The compounds most likely responsible for suppressing biofilm growth at higher concentrations as shown by the protein assay results are the antiseptics. Most data in the literature regarding MICs pertain to pure bacterial strains of medical concern, but these values can still provide an idea of the concentration range that would be toxic to the column bacteria. In Table S8 in the supplemental material, the MIC values for growth from the literature for triclosan, biphenylol, p-chloro-m-cresol, and p-chloro-m-xylenol are shown for four bacteria. For triclosan, the MICs ranged from 10 μg liter−1 to greater than 300,000 μg liter−1. Interestingly, the MIC of 10 μg liter−1 for Staphylococcus aureus is exceeded in two of our columns. Conversely, the ranges of reported MICs for biphenylol (1.0 × 105 to 1.0 × 106 μg liter−1), p-chloro-m-cresol (6.25 × 105 to 1.25 × 106), and p-chloro-m-xylenol (7.5 × 104 to 1.0 × 106) are all orders of magnitude higher than what was supplied to the columns. Yet, even if antiseptics are present below the MIC, they can still have deleterious effects. For instance, it has been found that triclosan can prevent cells from taking up necessary nutrients when supplied at a concentration less than the MIC (37), and subinhibitory concentrations have also been found to extend the lag phase and decrease overall growth rates (38). Synergistic toxicity involving multiple low-concentration antiseptics or even nonantiseptic compounds could also be responsible for inhibiting the biomass in the columns. For instance, exposure to 5 μg liter−1 of caffeine, acetaminophen, diclofenac, and their mixtures have been shown to cause a decrease in river biofilm biomass as well as disruptions to community structure (39). A study utilizing anonymous DNA microarrays demonstrated that biofilm microorganisms responded transcriptionally to exposure to environmentally relevant concentrations of erythromycin, gemfibrozil, sulfamethazine, and sulfamethoxazole (40).
In spite of the correlation between PPCP concentration and microbial biomass, even the highest concentration of PPCPs tested (1,000 μg liter−1) was insufficient to completely inhibit biotransformation. This may be due to intrinsic resistance of the microbes collected from the wastewater treatment plant, acquired resistance, or protection due to biofilm growth.
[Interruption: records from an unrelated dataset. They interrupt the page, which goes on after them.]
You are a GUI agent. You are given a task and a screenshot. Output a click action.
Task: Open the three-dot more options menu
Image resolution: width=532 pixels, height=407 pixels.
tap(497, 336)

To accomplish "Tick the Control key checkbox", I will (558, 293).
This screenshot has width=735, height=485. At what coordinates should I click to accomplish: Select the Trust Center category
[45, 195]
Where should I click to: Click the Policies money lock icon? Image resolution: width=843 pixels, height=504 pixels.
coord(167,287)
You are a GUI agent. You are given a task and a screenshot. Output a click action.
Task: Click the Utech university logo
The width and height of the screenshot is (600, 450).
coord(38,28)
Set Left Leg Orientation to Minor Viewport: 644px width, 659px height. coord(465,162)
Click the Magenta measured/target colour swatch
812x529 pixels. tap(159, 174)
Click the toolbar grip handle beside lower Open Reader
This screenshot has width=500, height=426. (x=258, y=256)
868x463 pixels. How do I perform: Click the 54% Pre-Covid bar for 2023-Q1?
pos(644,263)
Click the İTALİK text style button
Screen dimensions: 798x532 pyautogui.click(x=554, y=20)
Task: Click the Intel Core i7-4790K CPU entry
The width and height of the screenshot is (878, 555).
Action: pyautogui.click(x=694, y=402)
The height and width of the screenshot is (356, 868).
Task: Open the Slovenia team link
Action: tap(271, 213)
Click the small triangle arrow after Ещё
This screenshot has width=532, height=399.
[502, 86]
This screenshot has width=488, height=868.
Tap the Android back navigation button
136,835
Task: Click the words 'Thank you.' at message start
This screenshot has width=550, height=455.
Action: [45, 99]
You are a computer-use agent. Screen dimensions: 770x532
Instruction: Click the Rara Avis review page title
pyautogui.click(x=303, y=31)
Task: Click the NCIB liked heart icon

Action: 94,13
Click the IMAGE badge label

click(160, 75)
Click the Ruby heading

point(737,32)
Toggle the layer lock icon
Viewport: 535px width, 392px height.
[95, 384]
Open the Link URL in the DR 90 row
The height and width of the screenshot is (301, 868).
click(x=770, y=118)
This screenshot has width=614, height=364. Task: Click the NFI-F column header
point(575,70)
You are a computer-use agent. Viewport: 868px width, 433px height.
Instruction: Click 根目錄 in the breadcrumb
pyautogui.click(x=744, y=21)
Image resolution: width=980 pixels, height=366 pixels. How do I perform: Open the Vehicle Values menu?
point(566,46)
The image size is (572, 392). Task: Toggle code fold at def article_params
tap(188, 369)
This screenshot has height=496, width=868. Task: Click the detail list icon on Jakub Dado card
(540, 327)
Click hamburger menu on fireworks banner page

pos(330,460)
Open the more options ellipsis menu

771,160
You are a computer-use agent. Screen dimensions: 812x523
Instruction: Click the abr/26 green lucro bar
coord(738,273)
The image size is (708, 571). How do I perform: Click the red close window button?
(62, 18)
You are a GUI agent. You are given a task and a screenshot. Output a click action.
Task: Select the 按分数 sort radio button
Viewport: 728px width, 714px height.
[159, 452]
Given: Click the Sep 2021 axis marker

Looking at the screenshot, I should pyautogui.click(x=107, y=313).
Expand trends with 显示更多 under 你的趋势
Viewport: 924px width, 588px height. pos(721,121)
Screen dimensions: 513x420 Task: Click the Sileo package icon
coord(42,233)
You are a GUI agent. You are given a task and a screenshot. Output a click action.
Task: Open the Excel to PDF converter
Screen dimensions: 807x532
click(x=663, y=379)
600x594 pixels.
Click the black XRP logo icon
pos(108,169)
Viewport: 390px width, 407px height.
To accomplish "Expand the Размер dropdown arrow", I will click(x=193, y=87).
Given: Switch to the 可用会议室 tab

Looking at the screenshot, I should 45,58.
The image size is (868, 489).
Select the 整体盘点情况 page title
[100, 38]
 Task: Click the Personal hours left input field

In terms of tolerance to antiseptics, biofilms are advantageous for many reasons, including physical protection, favorable microenvironments, and the proximity of cells aiding in horizontal transfer of genes (41). Johnson et al. (42) found that six different bacterial strains evaluated for susceptibility to p-chloro-m-xylenol were more tolerant of the antiseptic when grown as biofilms than when grown and exposed in planktonic form.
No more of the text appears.